* _Available data_:
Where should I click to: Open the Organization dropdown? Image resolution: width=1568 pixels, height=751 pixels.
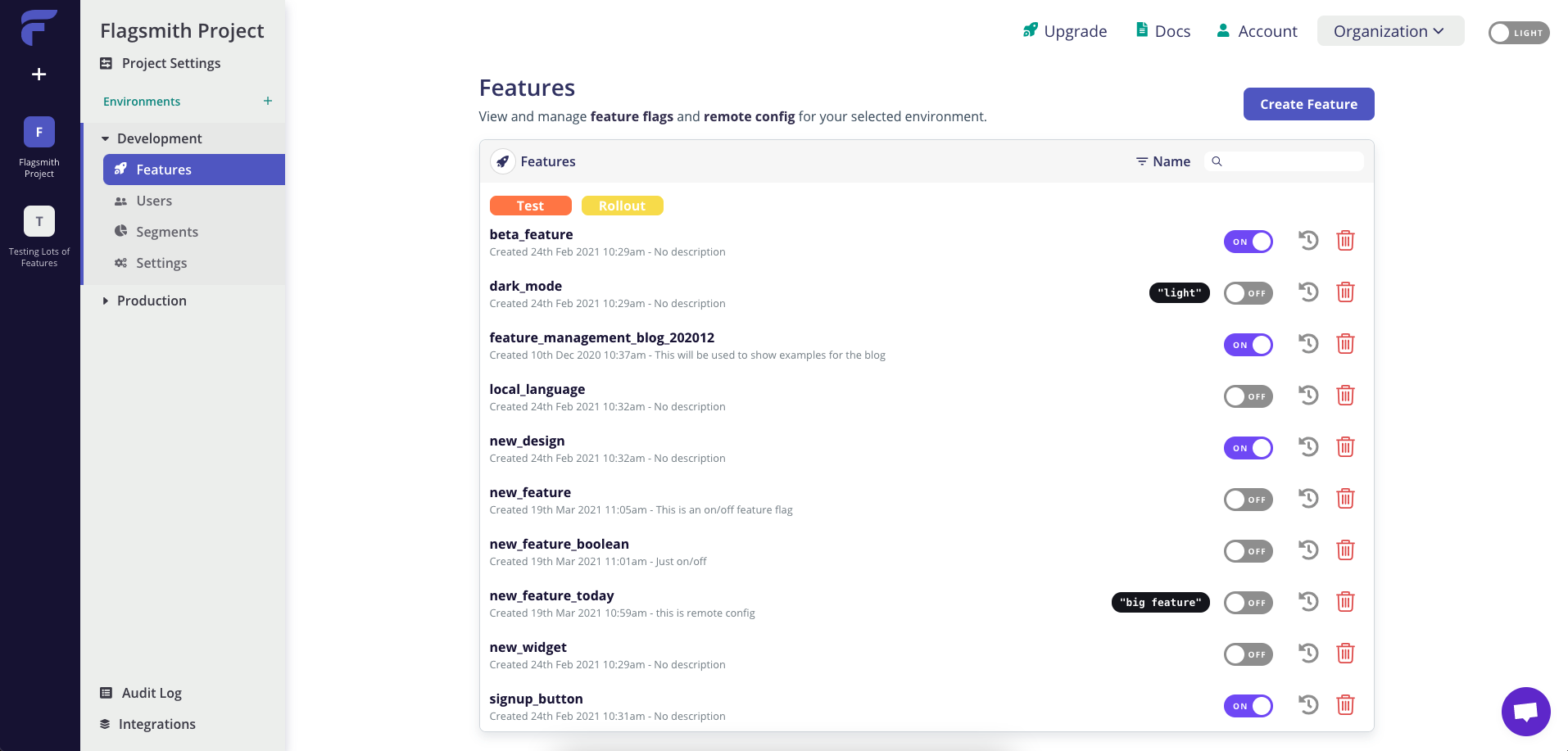click(x=1390, y=30)
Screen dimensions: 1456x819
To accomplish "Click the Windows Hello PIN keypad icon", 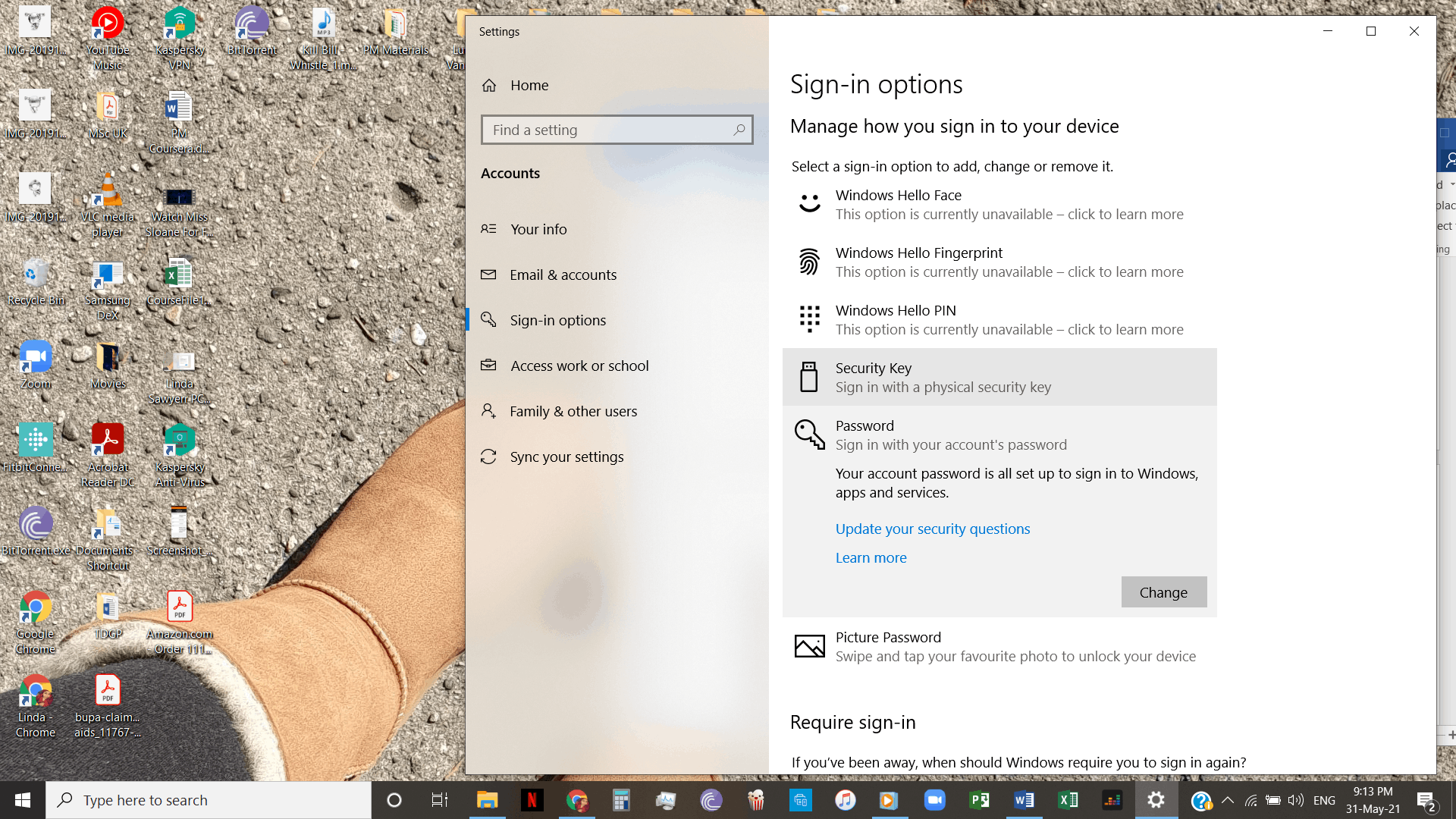I will (809, 319).
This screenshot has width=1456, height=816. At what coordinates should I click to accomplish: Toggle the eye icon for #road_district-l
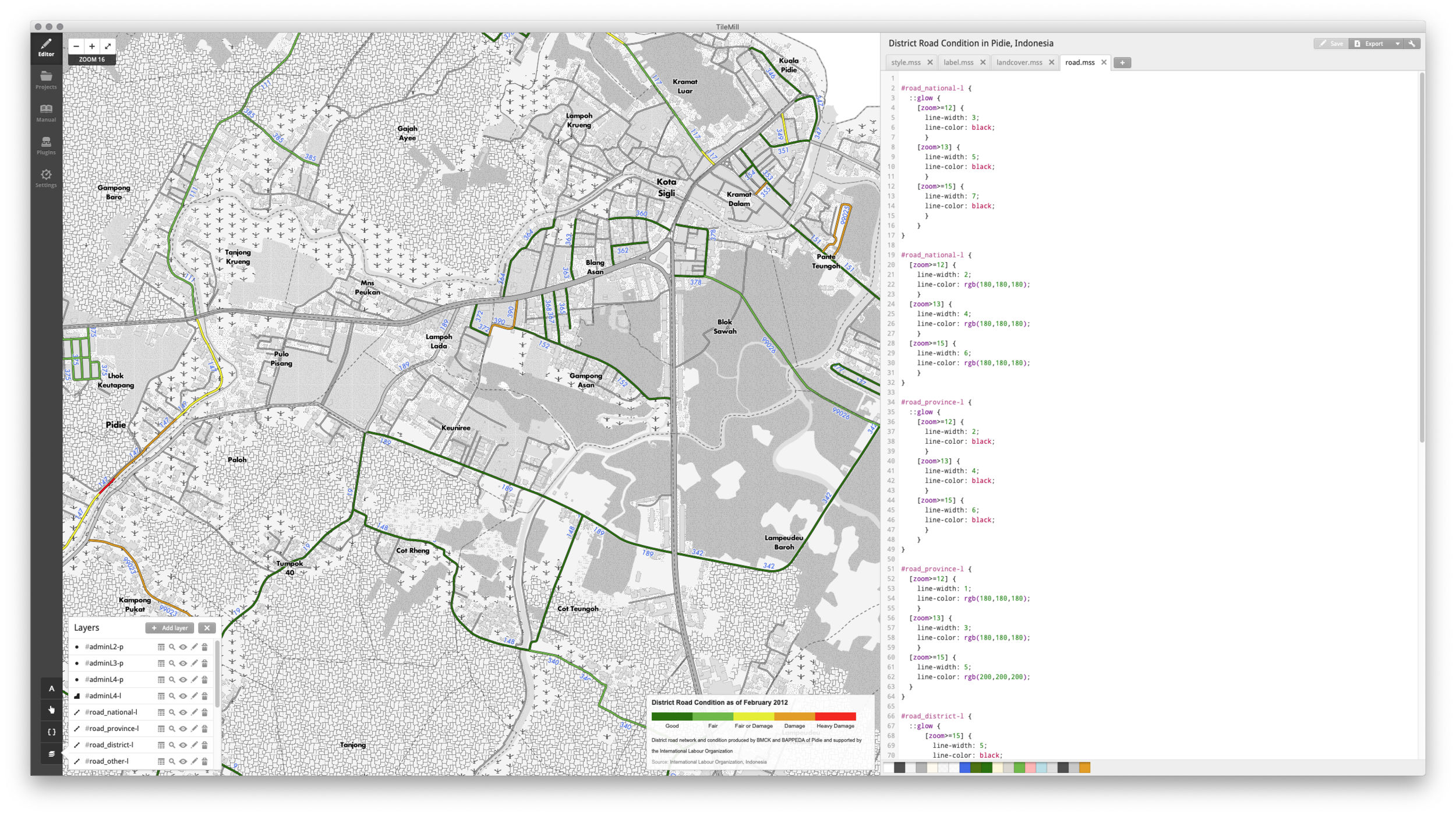click(x=183, y=745)
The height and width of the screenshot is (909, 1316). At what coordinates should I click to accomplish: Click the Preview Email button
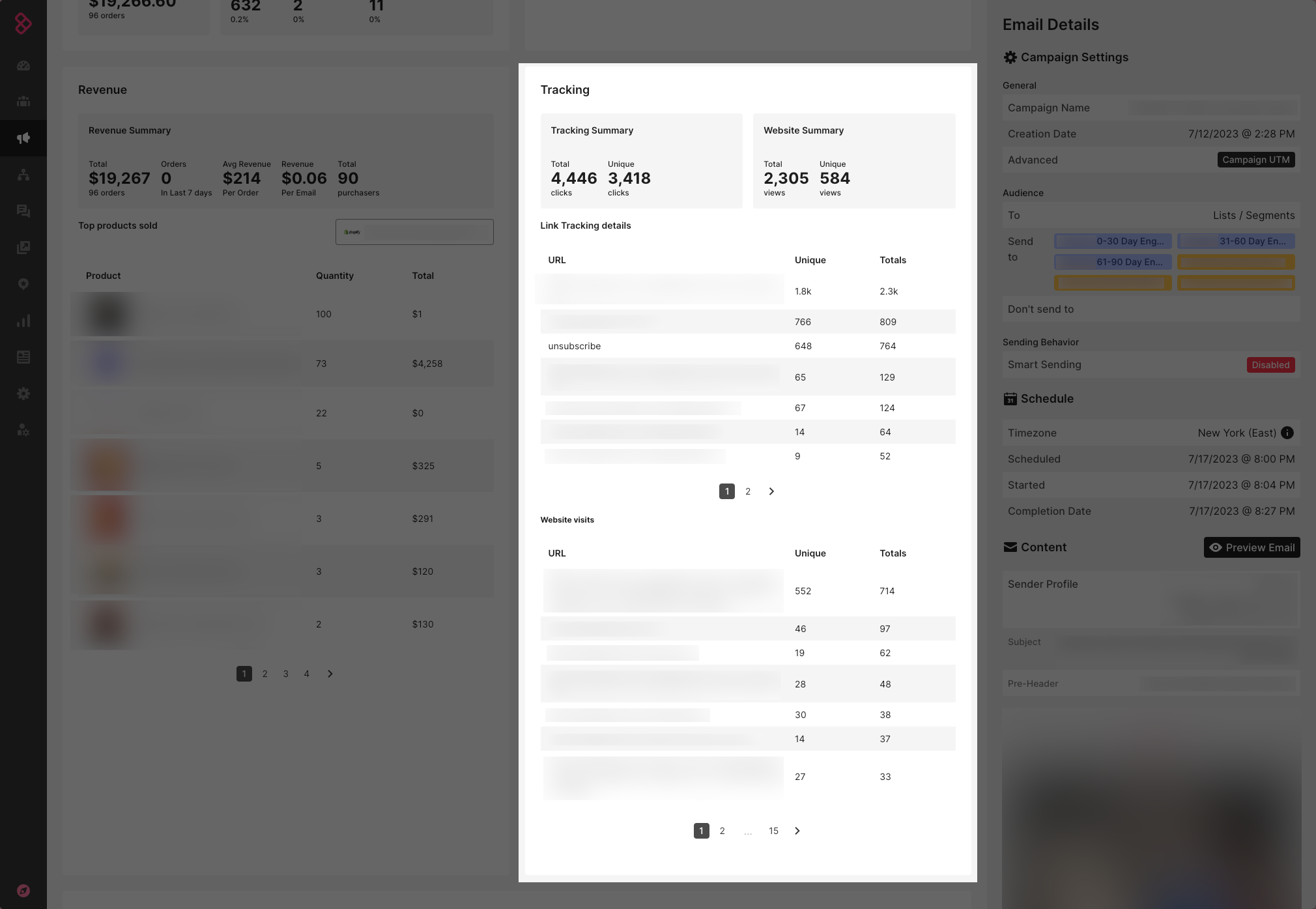[1252, 547]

* _Work task_:
Please write out, word for word, each line from the one with "This screenshot has" to the last line of the data, keeping both ends and omitting pictures.

* _Answer area_:
This screenshot has width=1456, height=816. At what coordinates should I click to accomplish: Toggle the eye icon for #road_district-l
click(x=183, y=745)
The height and width of the screenshot is (909, 1316). At what coordinates should I click to accomplish: Click the Preview Email button
[1252, 547]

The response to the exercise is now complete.